*THE PROBLEM*: Take the entries below and reproduce exactly the portion that begins at the line containing "ガラス作家 (50, 1751)" and ends at the line containing "Cookie 声明 (852, 1277)", keeping both ends, dropping pictures, and adding nothing else.
====== SOURCE RECORDS ======
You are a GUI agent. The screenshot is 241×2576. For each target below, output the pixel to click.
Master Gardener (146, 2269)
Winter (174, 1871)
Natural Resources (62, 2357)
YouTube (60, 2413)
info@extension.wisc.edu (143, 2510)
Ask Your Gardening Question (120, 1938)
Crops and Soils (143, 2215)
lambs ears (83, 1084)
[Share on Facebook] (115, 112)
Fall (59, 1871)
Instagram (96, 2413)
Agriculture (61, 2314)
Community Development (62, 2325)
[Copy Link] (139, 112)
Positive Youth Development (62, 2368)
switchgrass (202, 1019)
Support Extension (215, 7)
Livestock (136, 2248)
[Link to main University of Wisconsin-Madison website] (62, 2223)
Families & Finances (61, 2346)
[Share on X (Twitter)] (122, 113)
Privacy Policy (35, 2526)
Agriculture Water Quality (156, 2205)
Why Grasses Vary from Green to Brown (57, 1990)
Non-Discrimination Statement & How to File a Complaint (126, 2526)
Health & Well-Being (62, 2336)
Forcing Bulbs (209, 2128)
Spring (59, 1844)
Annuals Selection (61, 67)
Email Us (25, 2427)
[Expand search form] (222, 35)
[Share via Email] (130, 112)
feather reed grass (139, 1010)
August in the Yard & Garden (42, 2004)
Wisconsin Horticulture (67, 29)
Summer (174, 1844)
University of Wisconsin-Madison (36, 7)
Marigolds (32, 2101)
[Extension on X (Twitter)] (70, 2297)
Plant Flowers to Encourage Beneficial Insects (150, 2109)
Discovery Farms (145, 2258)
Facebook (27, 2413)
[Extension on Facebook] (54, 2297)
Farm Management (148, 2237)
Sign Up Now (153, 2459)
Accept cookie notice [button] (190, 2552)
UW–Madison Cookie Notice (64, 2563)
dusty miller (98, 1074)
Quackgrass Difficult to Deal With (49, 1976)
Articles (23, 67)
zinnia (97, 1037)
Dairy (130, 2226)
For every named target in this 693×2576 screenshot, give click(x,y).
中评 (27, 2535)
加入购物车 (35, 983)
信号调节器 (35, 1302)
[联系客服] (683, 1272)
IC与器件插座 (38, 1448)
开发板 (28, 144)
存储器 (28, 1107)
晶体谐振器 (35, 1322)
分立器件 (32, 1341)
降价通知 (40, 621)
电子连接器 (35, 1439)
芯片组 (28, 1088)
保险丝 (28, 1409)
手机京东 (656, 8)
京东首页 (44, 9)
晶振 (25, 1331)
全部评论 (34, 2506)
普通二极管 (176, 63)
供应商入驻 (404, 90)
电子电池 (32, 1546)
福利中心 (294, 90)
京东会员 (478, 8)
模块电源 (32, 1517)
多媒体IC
======
====== SOURCE RECORDS ======
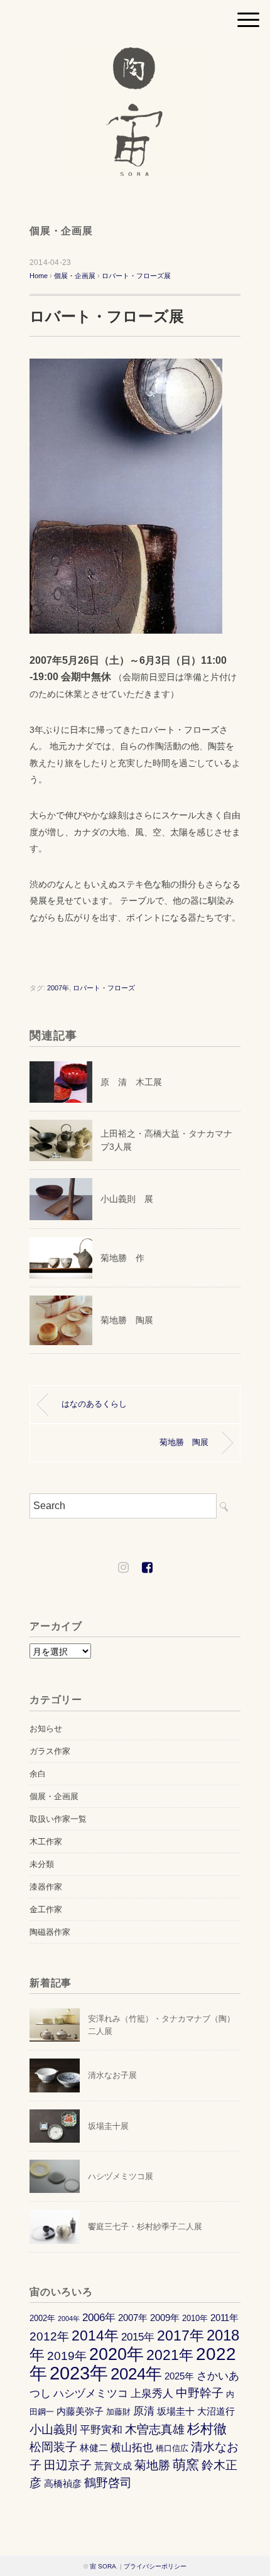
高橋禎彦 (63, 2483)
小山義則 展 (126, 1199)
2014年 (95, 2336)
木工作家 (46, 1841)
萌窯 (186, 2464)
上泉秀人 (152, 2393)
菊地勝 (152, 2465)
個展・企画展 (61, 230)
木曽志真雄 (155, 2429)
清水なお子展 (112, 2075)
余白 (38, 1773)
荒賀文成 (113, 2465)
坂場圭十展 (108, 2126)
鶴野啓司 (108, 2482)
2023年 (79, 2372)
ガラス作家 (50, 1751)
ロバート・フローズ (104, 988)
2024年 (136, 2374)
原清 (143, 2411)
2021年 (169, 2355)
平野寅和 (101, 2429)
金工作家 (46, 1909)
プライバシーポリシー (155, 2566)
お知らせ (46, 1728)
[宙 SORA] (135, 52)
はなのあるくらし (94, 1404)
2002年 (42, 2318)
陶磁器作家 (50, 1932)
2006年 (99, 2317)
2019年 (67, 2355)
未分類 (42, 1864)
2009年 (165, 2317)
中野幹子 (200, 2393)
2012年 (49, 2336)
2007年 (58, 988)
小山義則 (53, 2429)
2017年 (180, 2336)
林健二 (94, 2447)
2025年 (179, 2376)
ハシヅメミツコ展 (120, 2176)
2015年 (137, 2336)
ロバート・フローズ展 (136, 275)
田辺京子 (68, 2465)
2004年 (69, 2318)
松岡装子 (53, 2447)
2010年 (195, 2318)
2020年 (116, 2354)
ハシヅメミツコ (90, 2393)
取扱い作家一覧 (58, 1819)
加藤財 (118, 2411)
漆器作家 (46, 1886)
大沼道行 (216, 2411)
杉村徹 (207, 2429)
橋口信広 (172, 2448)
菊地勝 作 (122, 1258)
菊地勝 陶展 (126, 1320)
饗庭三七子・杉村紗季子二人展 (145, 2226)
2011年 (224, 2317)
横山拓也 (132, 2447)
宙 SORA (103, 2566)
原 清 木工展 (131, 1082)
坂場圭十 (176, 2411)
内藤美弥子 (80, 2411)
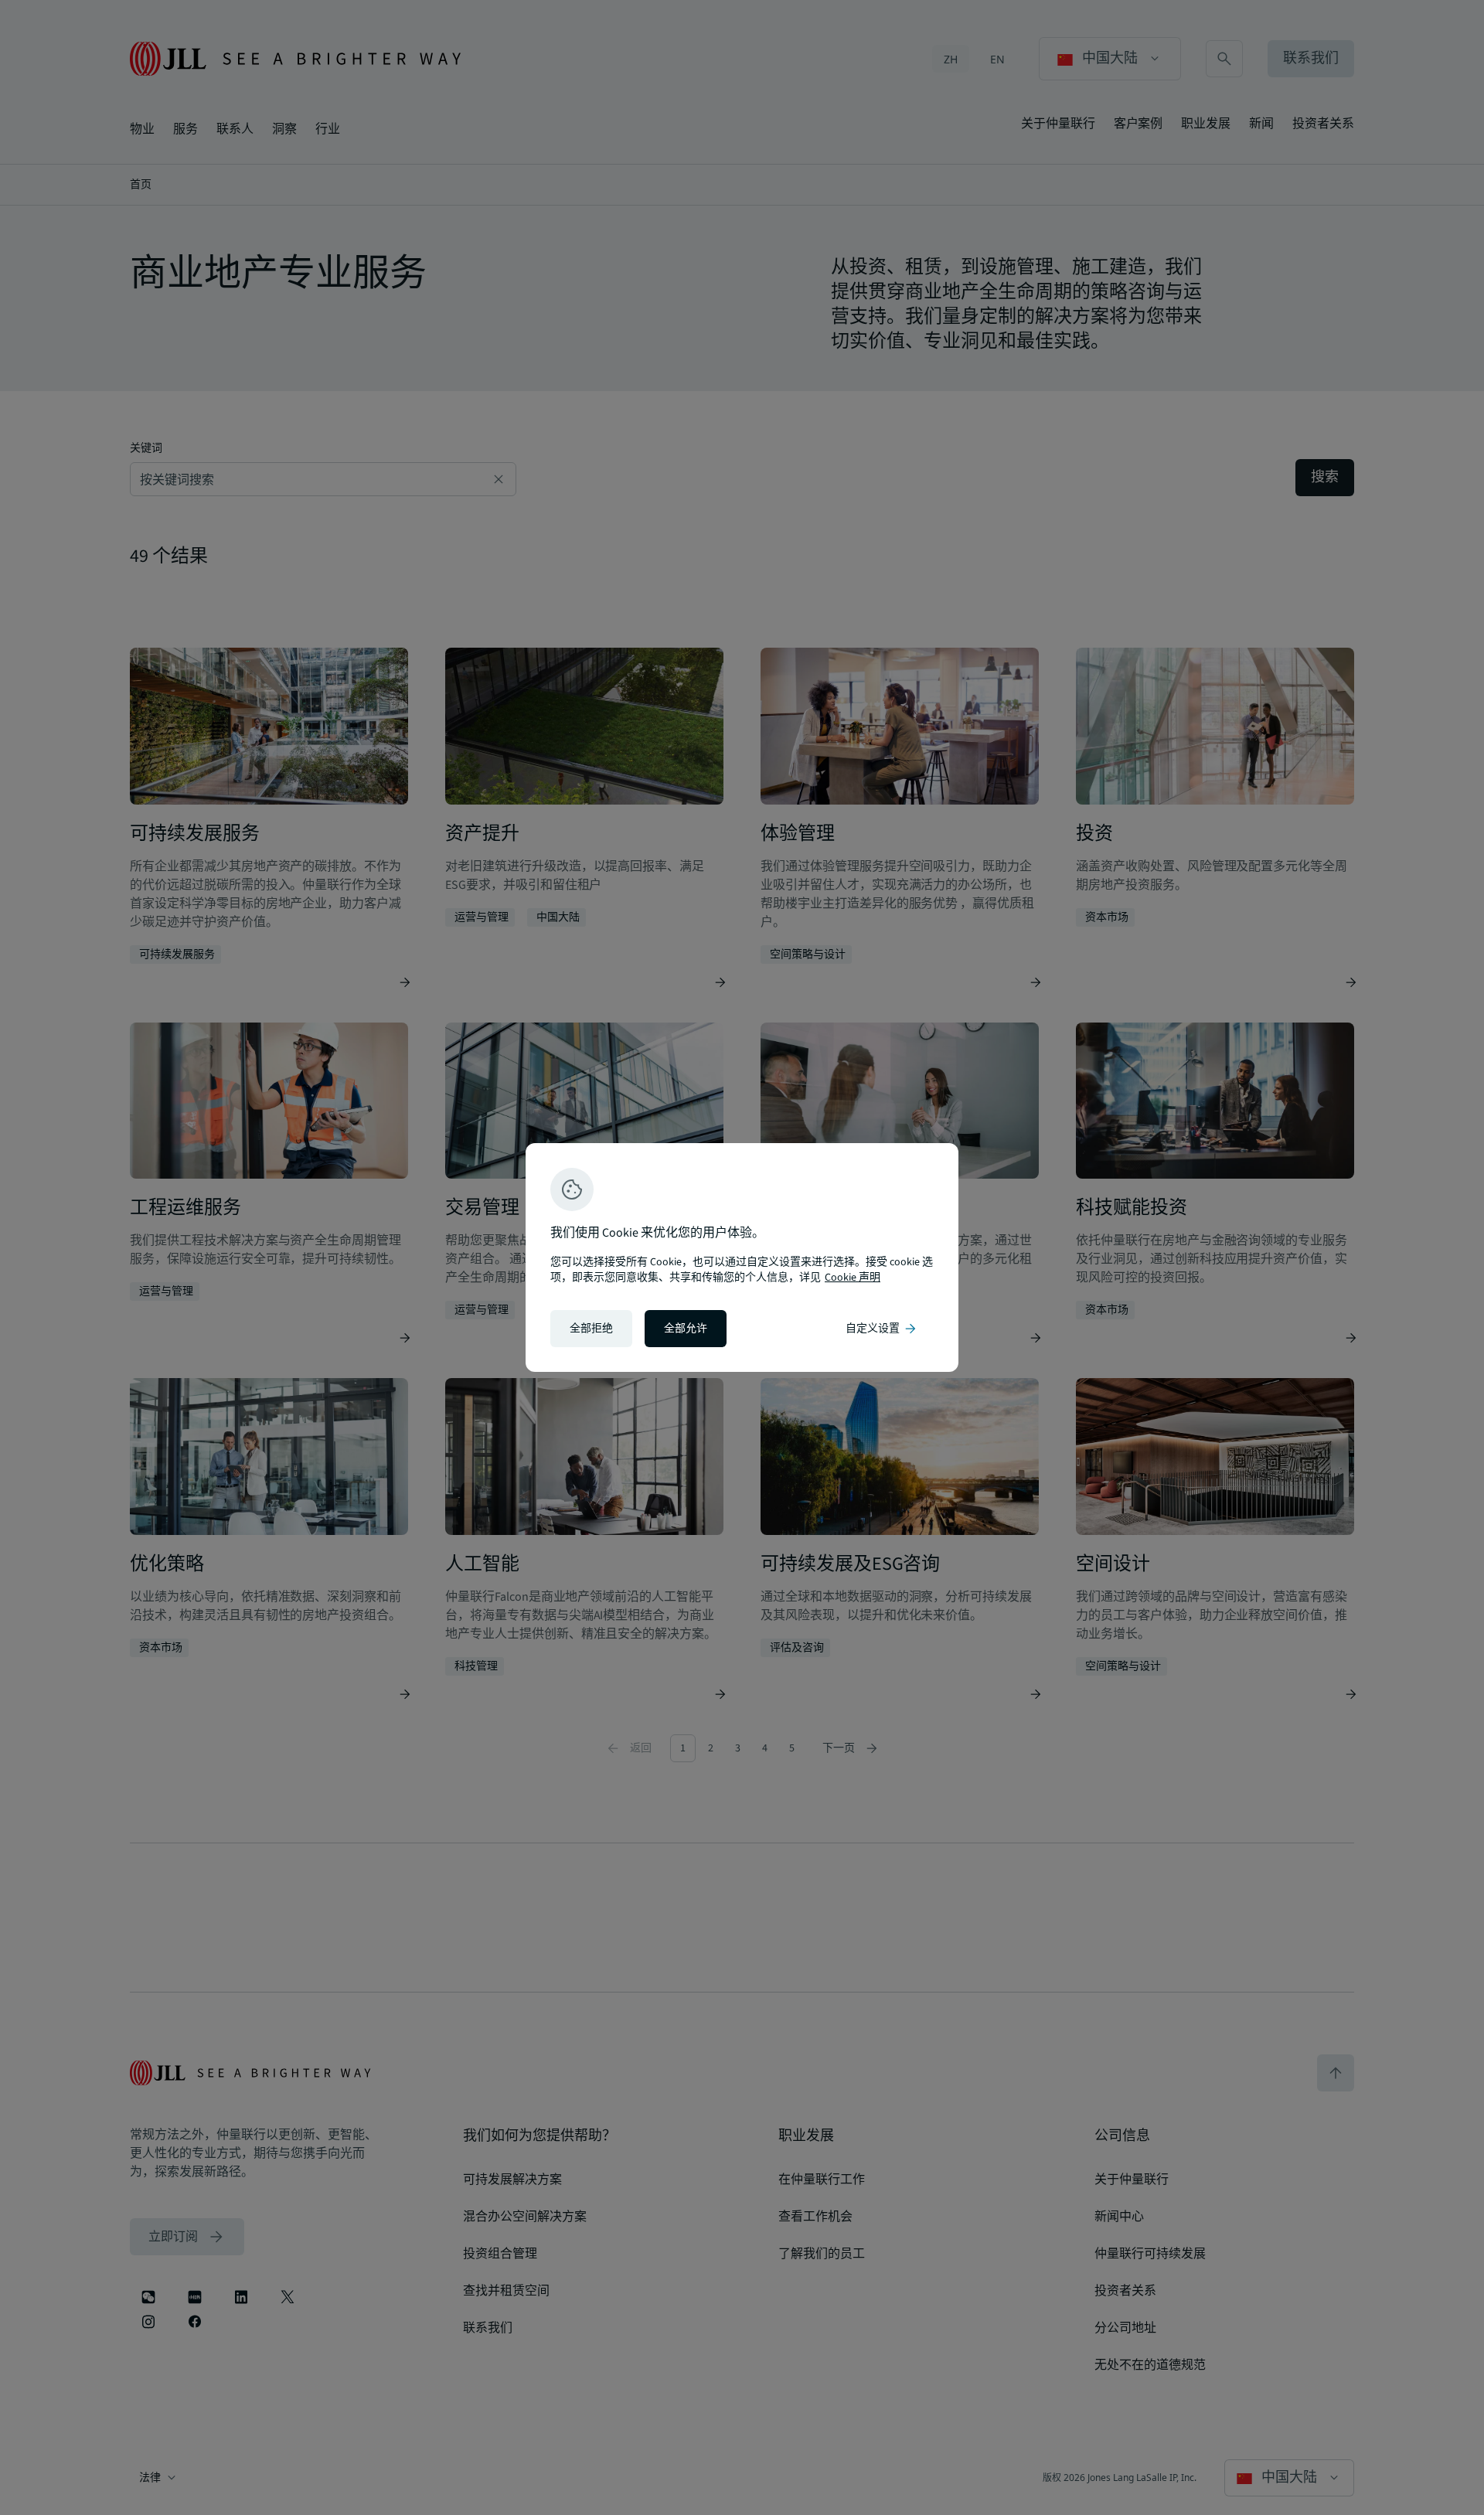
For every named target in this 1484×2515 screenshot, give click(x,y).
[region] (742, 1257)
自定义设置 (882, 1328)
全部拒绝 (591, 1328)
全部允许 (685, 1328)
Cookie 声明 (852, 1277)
======
*WRITTEN RESPONSE*:
ガラス作家 (50, 1751)
ロバート・フローズ (104, 988)
2024年 (136, 2374)
原清 (143, 2411)
2021年 (169, 2355)
平野寅和 (101, 2429)
金工作家 (46, 1909)
プライバシーポリシー (155, 2566)
お知らせ (46, 1728)
[宙 SORA] (135, 52)
はなのあるくらし (94, 1404)
2002年 (42, 2318)
陶磁器作家 (50, 1932)
2006年 (99, 2317)
2019年 (67, 2355)
未分類 (42, 1864)
2009年 (165, 2317)
中野幹子 (200, 2393)
2012年 (49, 2336)
2007年 (58, 988)
小山義則 (53, 2429)
2017年 (180, 2336)
林健二 (94, 2447)
2025年 (179, 2376)
ハシヅメミツコ展 (120, 2176)
2015年 (137, 2336)
ロバート・フローズ展 (136, 275)
田辺京子 (68, 2465)
2004年 (69, 2318)
松岡装子 (53, 2447)
2010年 (195, 2318)
2020年 (116, 2354)
ハシヅメミツコ (90, 2393)
取扱い作家一覧 (58, 1819)
加藤財 (118, 2411)
漆器作家 (46, 1886)
大沼道行 (216, 2411)
杉村徹 (207, 2429)
橋口信広 (172, 2448)
菊地勝 作 (122, 1258)
菊地勝 陶展 (126, 1320)
饗庭三七子・杉村紗季子二人展 (145, 2226)
2011年 (224, 2317)
横山拓也 (132, 2447)
宙 SORA (103, 2566)
原 清 木工展 (131, 1082)
坂場圭十 (176, 2411)
内藤美弥子 (80, 2411)
For every named target in this 1484×2515 screenshot, give click(x,y).
[region] (742, 1257)
自定义设置 (882, 1328)
全部拒绝 (591, 1328)
全部允许 (685, 1328)
Cookie 声明 (852, 1277)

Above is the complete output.